Eso era nuevo (¿demasiado nuevo?) para mí. No acostumbro a sintonizar y mucho menos a que nadie sintonice conmigo. Al parecer, tenía que venir una especie de maldición bíblica y decretar el gobierno un estado de alarma para que la señorita melindres pudiera congeniar con uno de sus semejantes. Bueno, ¿y por qué no? Si no hubiera llegado esa maldición seguiría considerándole como un individuo con mediano atractivo y poco interesante. C’est la vie.
—¿Y no tienes algo más actual? —le provoqué, intuyendo la respuesta— No sé, por ejemplo de Pollock, de Rothko, de Chillida.
—Te dije que eran libros de arte, no de otras cosas.
—Eres un viejuno.
—¡Gracias! ¿Ves?, soy un buen alumno y aprendo rápido a reconocer tus piropos.
Umm, sí, le estás lanzando demasiados piropos para cosa buena. Y las horas pasan sin dejarse notar. Levanta el pie del acelerador.
Cuando una botella de oporto recién descorchada va por la mitad es una señal de alarma y retirada. No porque estuviera muy habituada a ello, sino por tamaña excepcionalidad.
Conócete a ti misma. Si quieres seguir la noche, que sea con la almohada.
Pero la noche siguió con un acontecimiento inquietante.
Día 6
Abrir la puerta y verla entrar sin pedir permiso era ya una costumbre a esas alturas.
—No te lo vas a creer —exclamó por todo saludo.
—Apuesto lo contrario, si me lo dices tú.
—Déjate de poses y escucha.
—No es pose, soy así.
Hizo un gesto de impaciencia y esperó un par de segundos a ver si se me pasaba lo que no tenía. Y prosiguió.
—Esta mañana me ha despertado un ruido espantoso. ¿No lo has oído tú?
—No, no he oído nada.
—¿Cómo puedes ser tan zoquete?
—Es que yo no duermo, entro en coma cada noche.
—¡No digas esas cosas! Atiende. El ruido parecía venir de la escalera.
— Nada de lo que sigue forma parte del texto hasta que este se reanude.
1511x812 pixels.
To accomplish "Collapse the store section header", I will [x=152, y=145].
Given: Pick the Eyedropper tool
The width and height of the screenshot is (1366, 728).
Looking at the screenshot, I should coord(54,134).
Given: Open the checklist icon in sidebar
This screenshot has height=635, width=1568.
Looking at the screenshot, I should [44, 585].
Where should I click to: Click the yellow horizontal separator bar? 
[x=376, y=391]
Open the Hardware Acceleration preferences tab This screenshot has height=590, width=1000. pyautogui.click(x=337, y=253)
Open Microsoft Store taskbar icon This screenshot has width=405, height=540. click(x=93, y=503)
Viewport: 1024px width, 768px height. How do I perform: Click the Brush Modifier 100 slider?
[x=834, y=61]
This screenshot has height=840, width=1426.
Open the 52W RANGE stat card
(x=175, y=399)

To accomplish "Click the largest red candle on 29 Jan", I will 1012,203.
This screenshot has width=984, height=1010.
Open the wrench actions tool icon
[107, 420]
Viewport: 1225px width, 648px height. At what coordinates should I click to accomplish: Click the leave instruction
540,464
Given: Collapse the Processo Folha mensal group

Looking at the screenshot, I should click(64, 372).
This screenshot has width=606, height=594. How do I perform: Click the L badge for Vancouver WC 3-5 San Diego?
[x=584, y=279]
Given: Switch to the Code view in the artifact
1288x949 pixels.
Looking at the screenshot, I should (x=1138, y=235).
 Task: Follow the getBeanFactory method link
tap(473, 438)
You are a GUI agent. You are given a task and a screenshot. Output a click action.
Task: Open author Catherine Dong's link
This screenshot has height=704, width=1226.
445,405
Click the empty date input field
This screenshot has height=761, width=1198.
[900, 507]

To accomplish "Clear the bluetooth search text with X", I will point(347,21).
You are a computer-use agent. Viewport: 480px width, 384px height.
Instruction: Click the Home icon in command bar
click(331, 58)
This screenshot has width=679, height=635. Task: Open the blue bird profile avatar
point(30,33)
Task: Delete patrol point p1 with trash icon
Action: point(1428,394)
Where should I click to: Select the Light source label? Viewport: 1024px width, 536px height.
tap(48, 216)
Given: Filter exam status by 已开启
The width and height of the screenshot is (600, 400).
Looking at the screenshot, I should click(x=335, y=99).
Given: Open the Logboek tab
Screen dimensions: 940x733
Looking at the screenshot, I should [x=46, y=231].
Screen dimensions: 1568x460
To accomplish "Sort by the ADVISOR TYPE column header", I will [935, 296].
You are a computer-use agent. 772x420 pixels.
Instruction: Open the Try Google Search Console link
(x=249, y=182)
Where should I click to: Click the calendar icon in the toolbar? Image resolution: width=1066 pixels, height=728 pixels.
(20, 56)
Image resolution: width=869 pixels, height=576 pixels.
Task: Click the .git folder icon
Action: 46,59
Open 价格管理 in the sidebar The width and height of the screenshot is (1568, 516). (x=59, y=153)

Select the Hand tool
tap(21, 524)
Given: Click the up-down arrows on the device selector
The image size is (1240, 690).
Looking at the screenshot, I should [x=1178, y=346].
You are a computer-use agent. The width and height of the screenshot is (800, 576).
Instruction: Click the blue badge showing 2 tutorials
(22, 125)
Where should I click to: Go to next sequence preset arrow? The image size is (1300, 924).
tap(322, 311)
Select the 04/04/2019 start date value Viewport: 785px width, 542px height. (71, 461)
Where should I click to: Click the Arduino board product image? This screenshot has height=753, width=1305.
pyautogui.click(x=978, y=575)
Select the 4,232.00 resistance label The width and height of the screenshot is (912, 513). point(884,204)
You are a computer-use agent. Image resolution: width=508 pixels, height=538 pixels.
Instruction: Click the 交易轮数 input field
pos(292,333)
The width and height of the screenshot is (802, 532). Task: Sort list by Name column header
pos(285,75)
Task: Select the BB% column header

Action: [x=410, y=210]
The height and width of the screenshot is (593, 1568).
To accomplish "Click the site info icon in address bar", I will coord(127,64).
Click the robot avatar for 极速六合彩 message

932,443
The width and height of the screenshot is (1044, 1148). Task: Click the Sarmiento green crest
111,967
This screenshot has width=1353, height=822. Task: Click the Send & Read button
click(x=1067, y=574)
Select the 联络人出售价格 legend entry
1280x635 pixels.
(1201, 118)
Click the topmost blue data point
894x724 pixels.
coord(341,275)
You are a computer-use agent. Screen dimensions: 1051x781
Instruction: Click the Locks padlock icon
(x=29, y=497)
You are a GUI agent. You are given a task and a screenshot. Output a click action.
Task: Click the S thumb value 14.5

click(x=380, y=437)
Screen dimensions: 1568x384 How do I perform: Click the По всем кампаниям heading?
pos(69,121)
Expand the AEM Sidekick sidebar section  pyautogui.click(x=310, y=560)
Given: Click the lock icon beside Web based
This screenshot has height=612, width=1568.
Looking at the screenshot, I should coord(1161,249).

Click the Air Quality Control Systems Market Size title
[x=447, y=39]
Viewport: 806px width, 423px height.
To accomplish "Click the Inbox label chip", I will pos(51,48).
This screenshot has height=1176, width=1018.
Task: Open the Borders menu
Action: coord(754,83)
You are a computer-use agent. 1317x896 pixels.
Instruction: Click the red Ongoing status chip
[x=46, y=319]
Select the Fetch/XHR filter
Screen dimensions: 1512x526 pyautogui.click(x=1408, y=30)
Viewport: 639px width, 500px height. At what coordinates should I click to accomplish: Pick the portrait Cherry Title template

Eran las seis menos cuarto, lo sé porque miré el despertador. Al asomarme a la mirilla comprobé que la luz de la escalera estaba encendida. Entonces salí para mirar más abajo y no te imaginas a quién he visto.
—No llega a tanto mi imaginación.
—¡Al psicokiller! Iba arrastrando unas bolsas grandes, como las de basura, y no sé qué demonios llevaría dentro, pero pesaba mucho porque las llevaba con esfuerzo, y mira que tiene una pinta de bestia… Volví a casa y me asomé por una ventana para ver en qué contenedor arrojaba las bolsas, pero no terminaba de aparecer en la calle.